Welche Sünden muss man überhaupt beichten?

Buße ist Wiedergutmachung für ein begangenes Unrecht. Buße darf nicht alleine im Kopf geschehen, sondern muss sich äußern in Taten der Liebe und im Engagement für andere. Auch indem man betet, fastet und Arme seelisch und materiell unterstützt, tut man Buße.

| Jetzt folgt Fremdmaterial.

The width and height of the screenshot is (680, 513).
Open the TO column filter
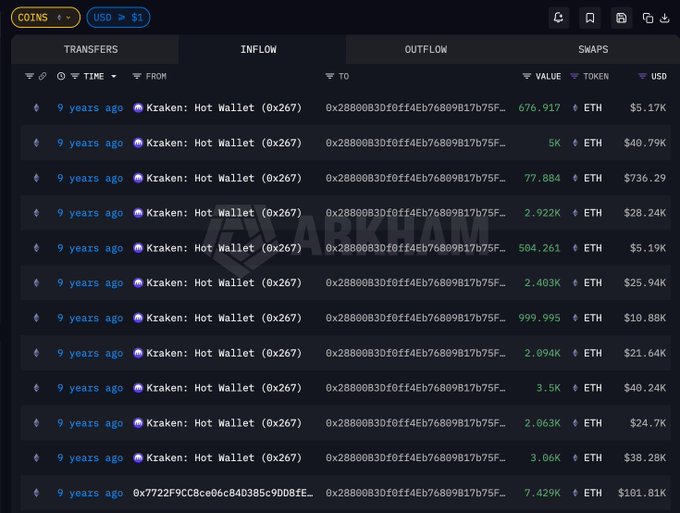point(330,76)
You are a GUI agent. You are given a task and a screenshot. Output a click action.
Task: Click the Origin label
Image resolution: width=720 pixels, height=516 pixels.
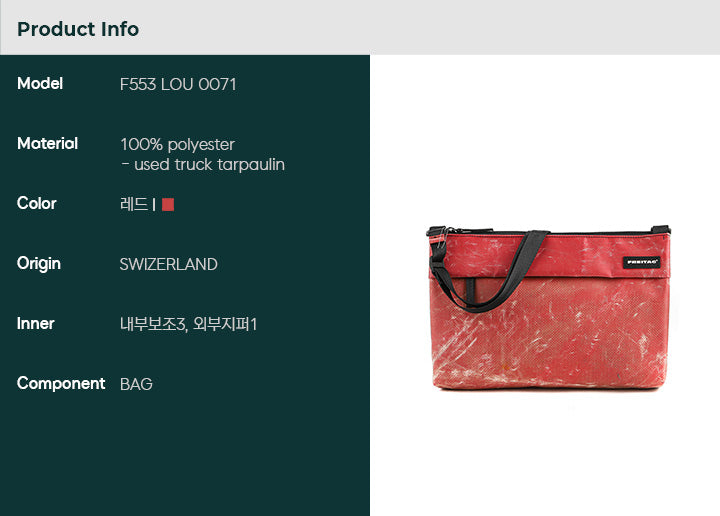39,264
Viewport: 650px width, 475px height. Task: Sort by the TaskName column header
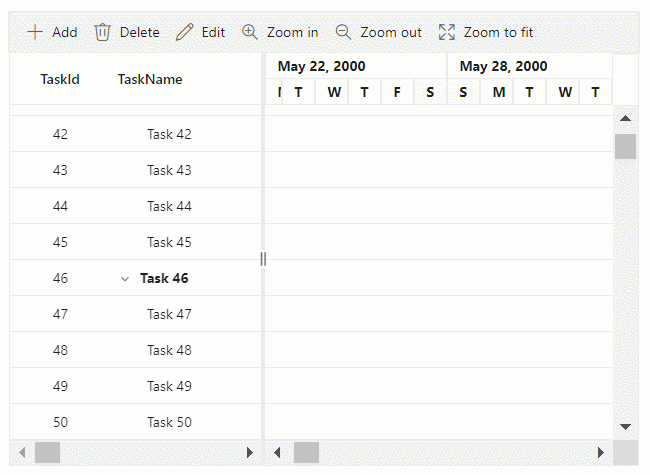[x=150, y=79]
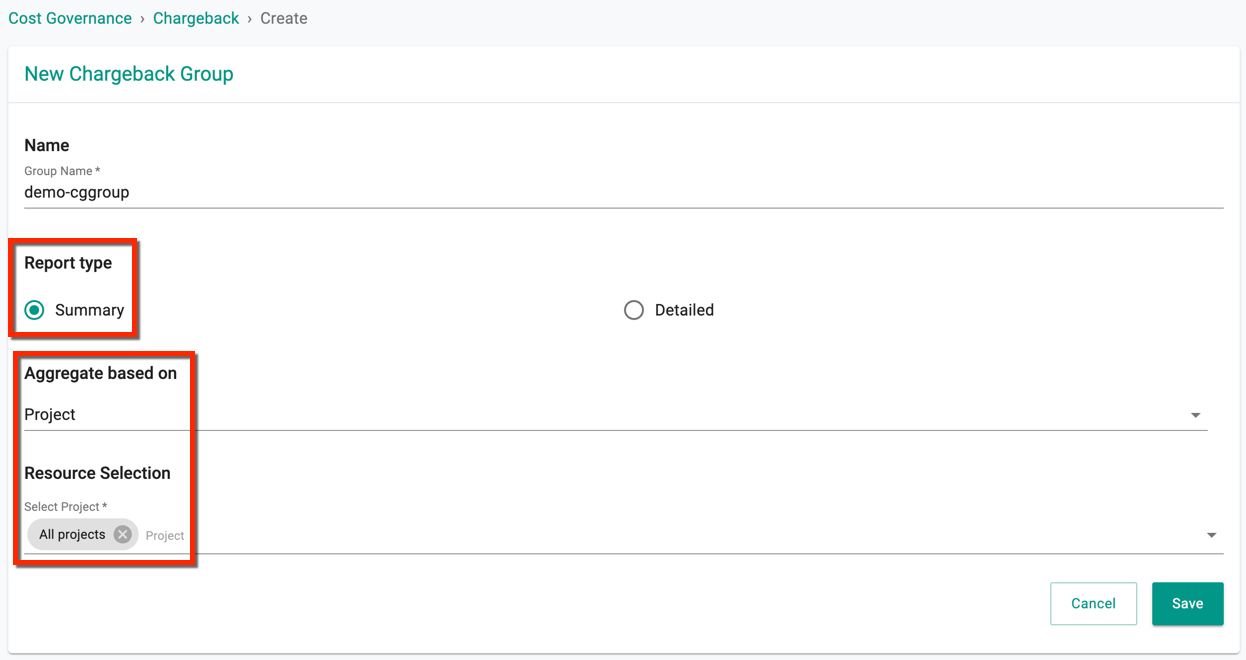Screen dimensions: 1246x660
Task: Click the Create breadcrumb item
Action: pos(284,18)
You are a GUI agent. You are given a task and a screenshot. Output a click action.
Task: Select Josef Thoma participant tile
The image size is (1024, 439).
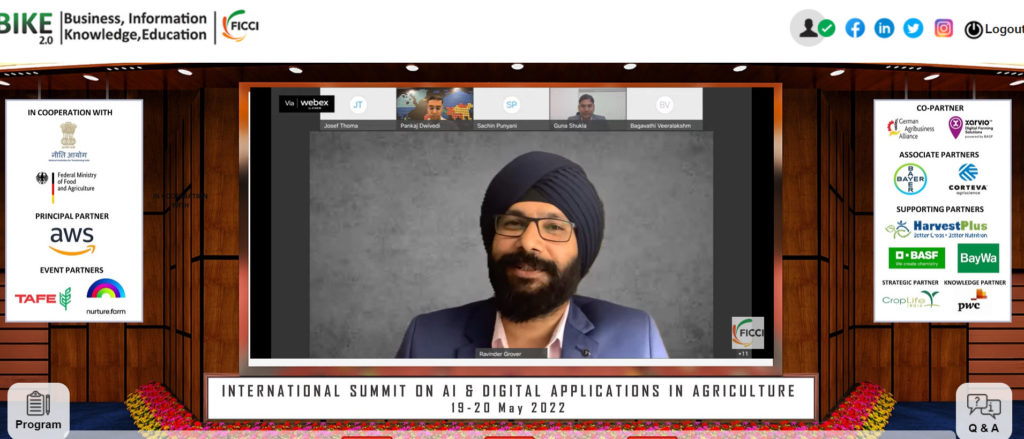click(356, 109)
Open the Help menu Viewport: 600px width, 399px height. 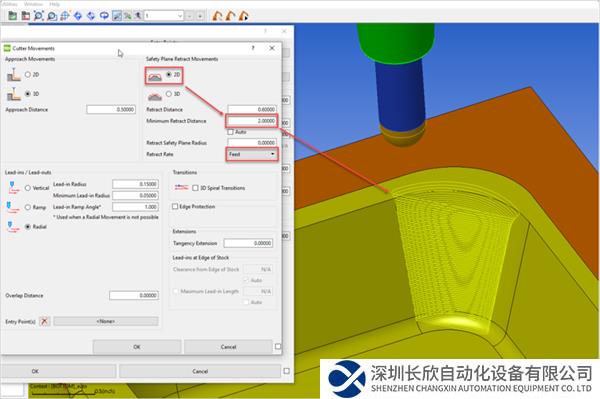[55, 4]
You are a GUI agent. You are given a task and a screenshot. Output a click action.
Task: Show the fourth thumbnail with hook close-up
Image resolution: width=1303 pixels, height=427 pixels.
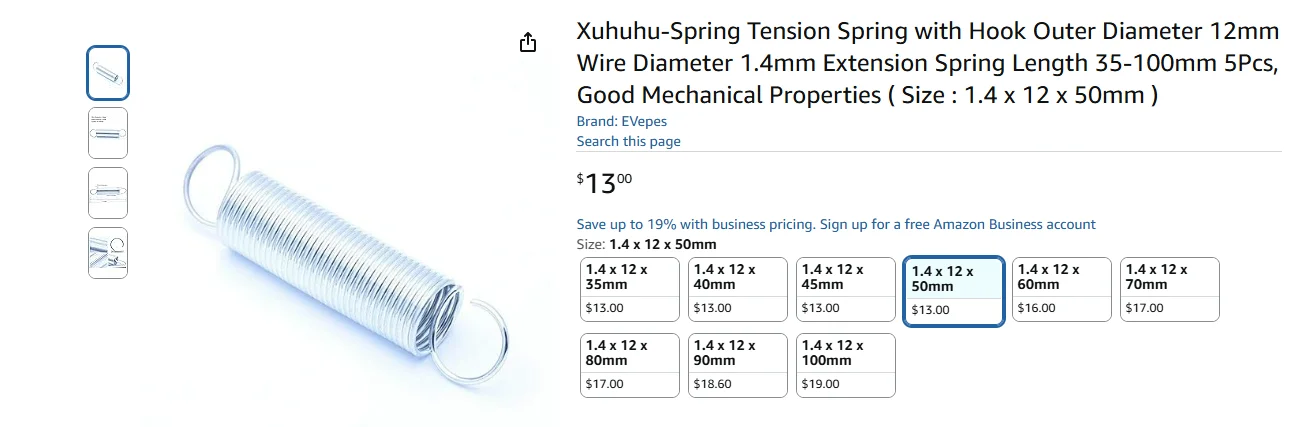[108, 253]
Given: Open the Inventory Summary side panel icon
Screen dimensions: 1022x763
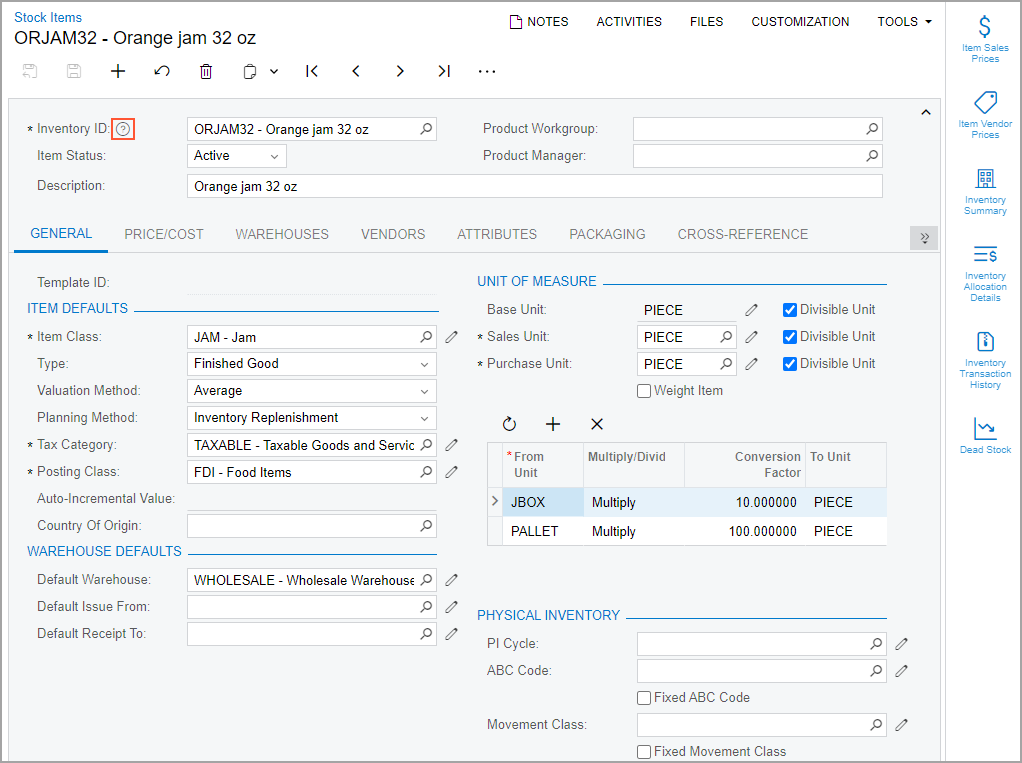Looking at the screenshot, I should [985, 179].
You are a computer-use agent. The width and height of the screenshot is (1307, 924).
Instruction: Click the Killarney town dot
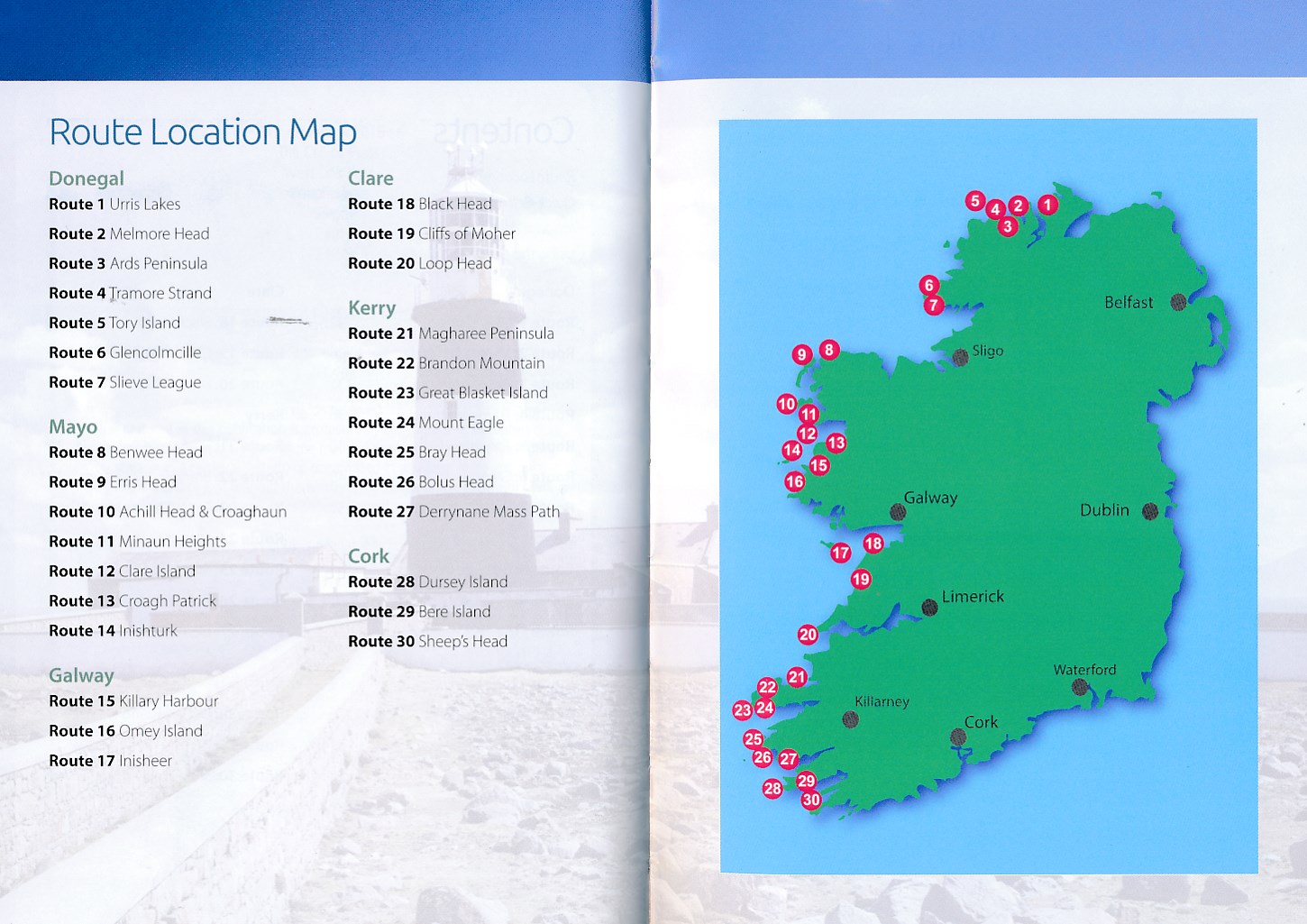[850, 719]
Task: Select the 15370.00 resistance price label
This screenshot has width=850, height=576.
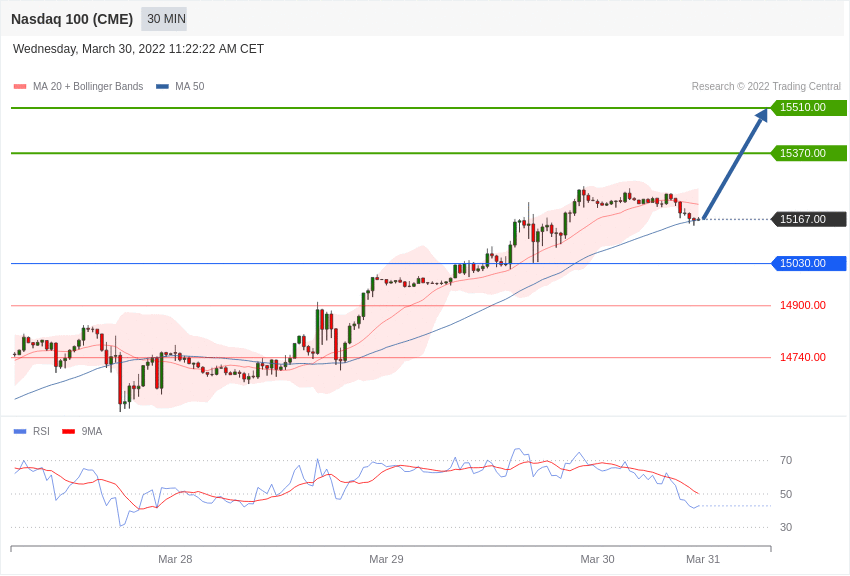Action: 808,153
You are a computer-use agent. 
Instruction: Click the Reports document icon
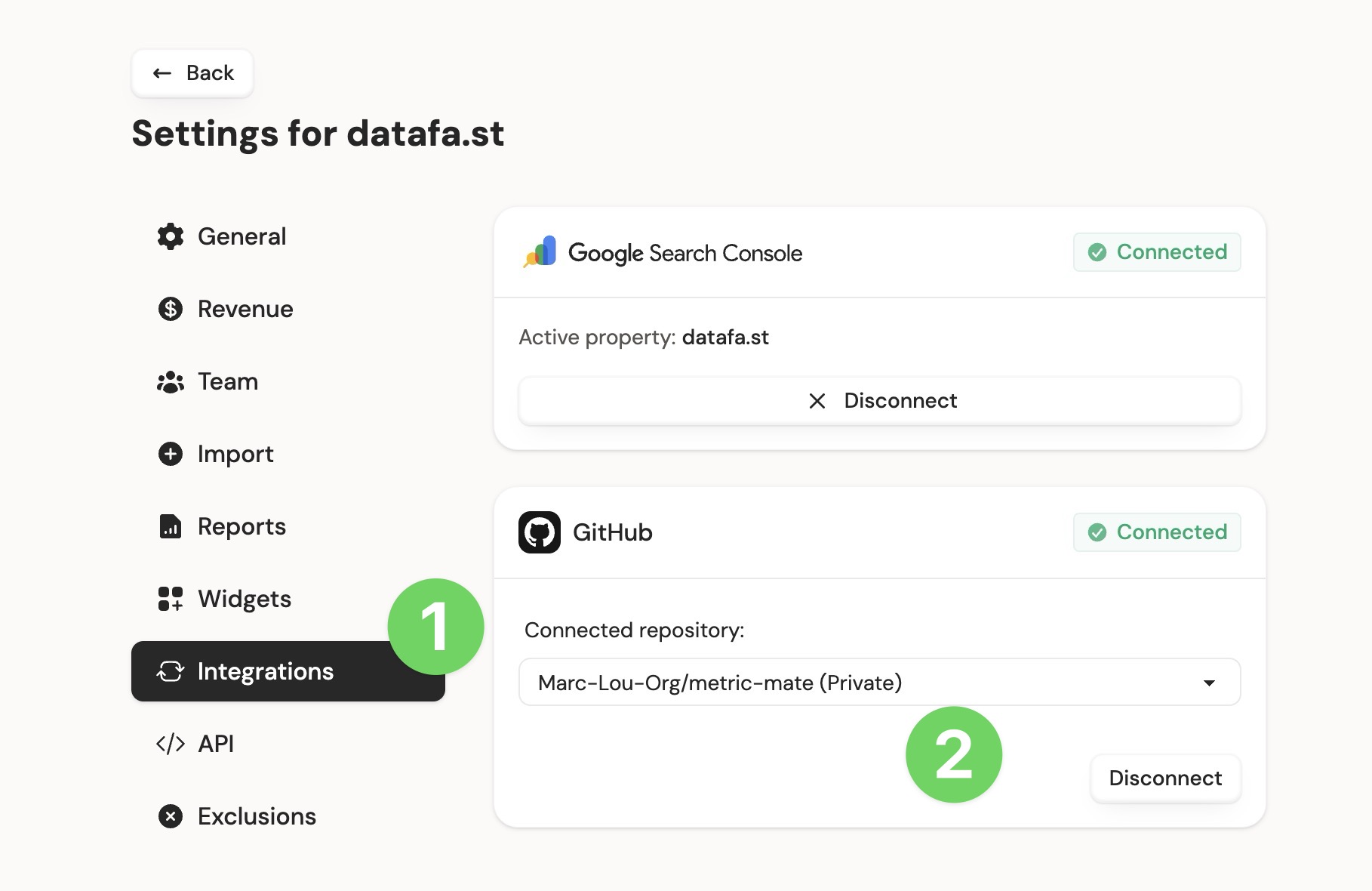[x=171, y=526]
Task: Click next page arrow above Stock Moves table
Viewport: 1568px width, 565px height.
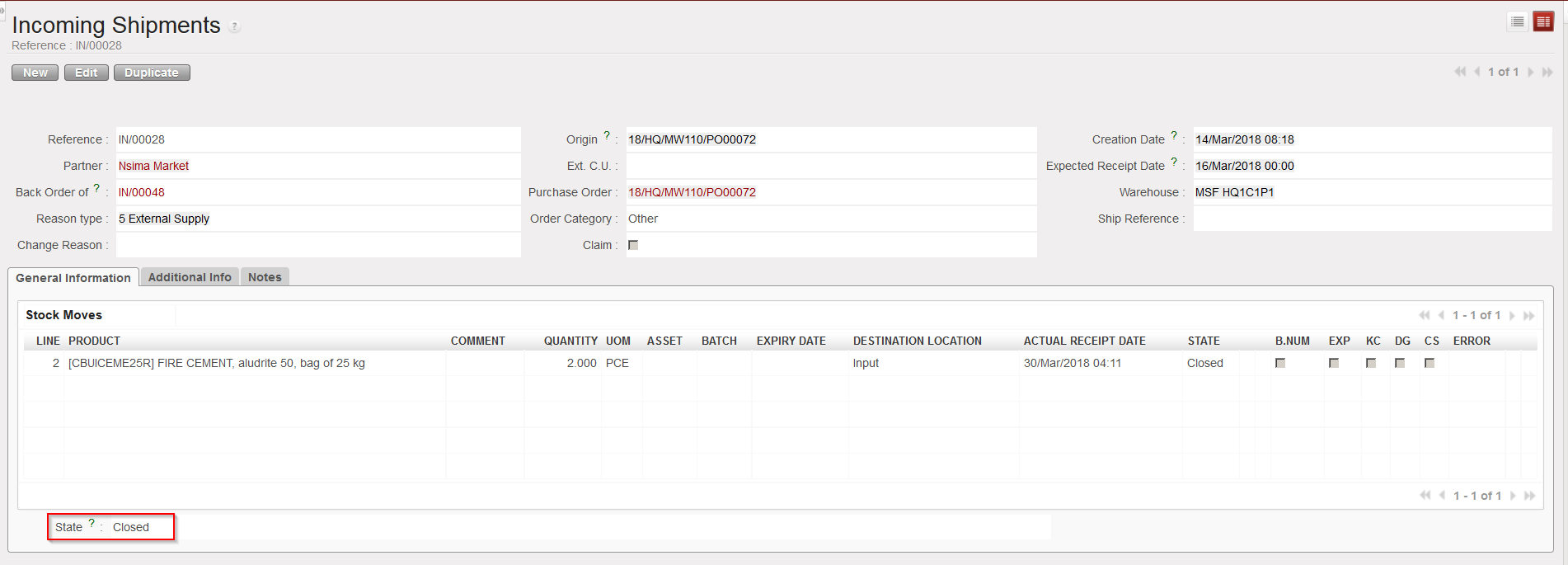Action: click(x=1512, y=316)
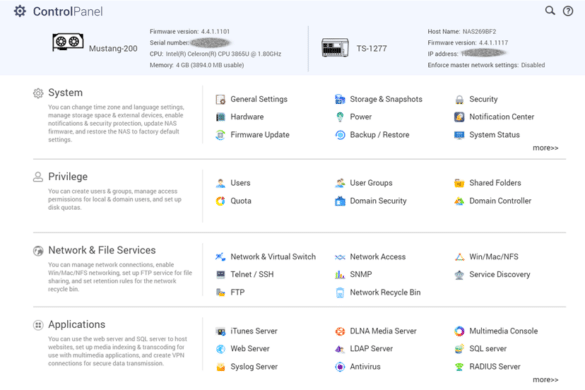The image size is (585, 390).
Task: Open Storage & Snapshots icon
Action: tap(340, 99)
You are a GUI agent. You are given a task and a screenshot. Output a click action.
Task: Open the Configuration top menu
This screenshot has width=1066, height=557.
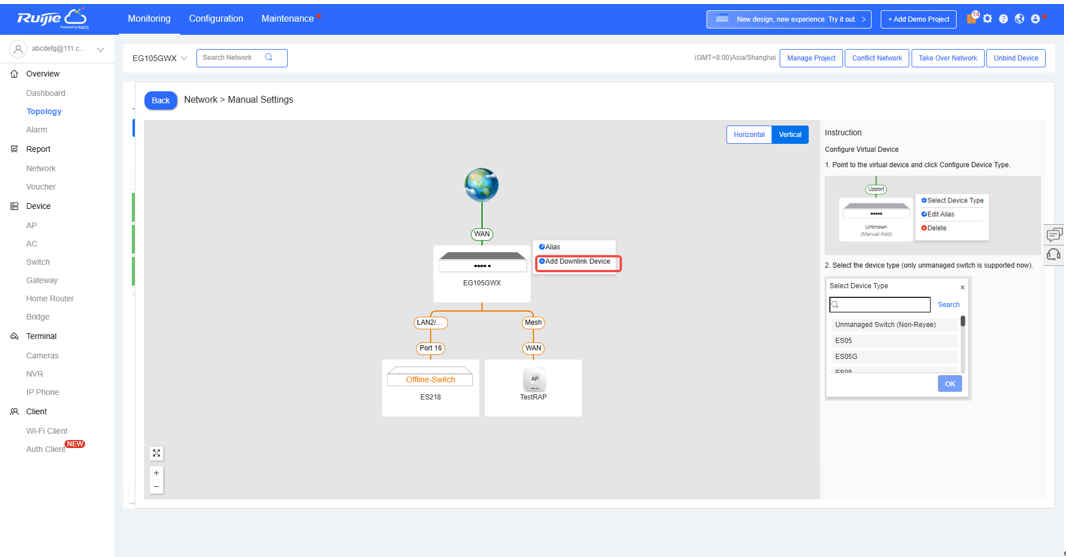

Voraussetzung für die Vergebung von Sünden ist der Mensch, der sich bekehrt, und der Priester, der ihm im Namen Gottes die Lossprechung von seinen Sünden erteilt.

Zu jeder Beichte gehören die Gewissenserforschung, die Reue, der Vorsatz, das Bekenntnis und die Buße.

Alle schweren Sünden, an die man sich in genauer Gewissensforschung erinnert und die man noch nicht gebeichtet hat, können unter normalen Umständen nur in der sakramentalen Einzelbeichte vergeben werden.

Wie oft soll man beichten?

Die Kirche legt den Gläubigen nahe, dies wenigstens einmal jährlich zu tun. Jedenfalls muss man vor dem Empfang der heiligen Kommunion beichten, sollte man eine schwere Sünde begangen haben.

Warum können nur Priester Sünden vergeben?

Kein Mensch kann Sünden vergeben, es sei denn, er hätte einen Auftrag von Gott dazu und die von ihm geschenkte Macht, dass die Vergebung, die er dem Beichtenden zuspricht, wirklich geschieht. Dazu ist in erster Linie der Bischof bestellt und dann seine Helfer, die geweihten Priester.

Darf ein Priester etwas weitererzählen, was ei in der Beichte erfahren hat?

Nein, unter keinen Umständen. Das Beichtgeheimnis gilt absolut. Jeder Priester wäre exkommuniziert, würde er anderen Menschen irgendetwas mitteilen, was er in der Beichte erfahren hat. Auch der Polizei darf der Priester weder etwas sagen noch andeuten.

Welche positiven Effekte hat eine Beichte?

Die Beichte versöhnt den Sünder mit Gott und der Kirche.

Dadurch sollte sich erfüllen, was durch den Propheten Jesaja gesagt worden ist: Er hat unsere Leiden auf sich genommen und unsere Krankheiten getragen (Mt 8,17)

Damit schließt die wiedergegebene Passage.